Parents of college-bound children who work with a financial advisor are slightly more prepared to pay for the growing expense of higher education than are those parents who do not rely on the advise of a planner, but there is a lot of room for enlightening parents to the reality of college costs and how they can effectively pay for it, according to a study by Fidelity Investments dubbed the College Savings Indicator.

    The Fidelity survey tabulates the current college savings status and attitudes of 2,200 families with children 18 years of age or younger who anticipate attending some level of higher education. The cost is anticipated to be an average of $100,000 for tuition, fees, room and board, and is growing at 5 percent a year, Fidelity calculates.

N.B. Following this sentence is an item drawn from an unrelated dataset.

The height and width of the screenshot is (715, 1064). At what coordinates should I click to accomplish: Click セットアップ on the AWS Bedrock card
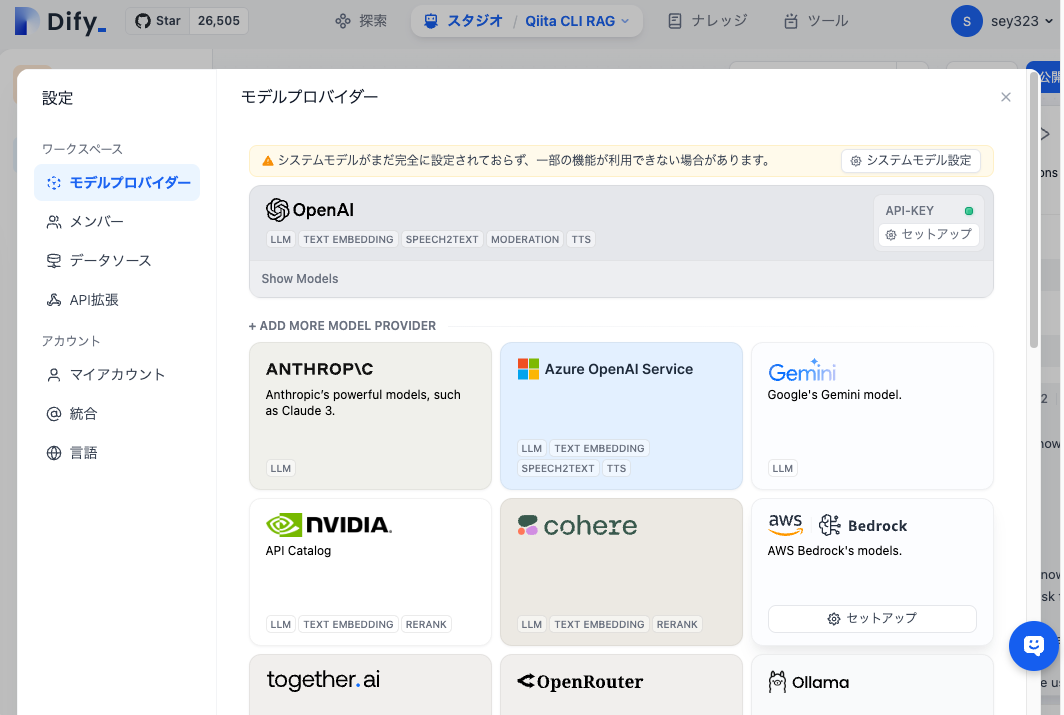pos(871,619)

    Of those surveyed, 58% have started saving for college expenses, but half did not start until their child was 4-years-old, raising the monthly savings needed from $245 to $420. Only 21% of the families work with an advisor, and only half of those working with a financial advisor use a tax-advantaged savings plan such as a 529 account, says Martha B. Willis, executive vice president at Fidelity Investments Institutional Services. Further, only 26% of all parents who are saving for college use a 529 account.

    "This is a real opportunity for advisors to be more proactive in promoting these tax advantaged accounts and an opportunity to build their business," Willis says.
    "If the government is going to give you a tax break, you should take advantage of it," advises Carolyn Clancy, executive vice president at Fidelity Personal and Workplace Investing. "Some 21% of the people saving for college did not even know about 529 accounts and 42 percent said they prefer saving in a general savings account that can be tapped for other needs."